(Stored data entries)

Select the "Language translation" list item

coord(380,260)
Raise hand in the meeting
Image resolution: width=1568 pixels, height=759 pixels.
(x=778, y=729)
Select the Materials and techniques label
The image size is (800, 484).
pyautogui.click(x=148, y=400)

• PROBLEM REQUIREMENTS: Retype the lines above without alteration. The first is the one containing "Raise hand in the meeting", and the last is the final line of the data.

• EXERCISE RESPONSE:
Raise hand in the meeting
Image resolution: width=1568 pixels, height=759 pixels.
(x=778, y=729)
Select the Materials and techniques label
The image size is (800, 484).
pyautogui.click(x=148, y=400)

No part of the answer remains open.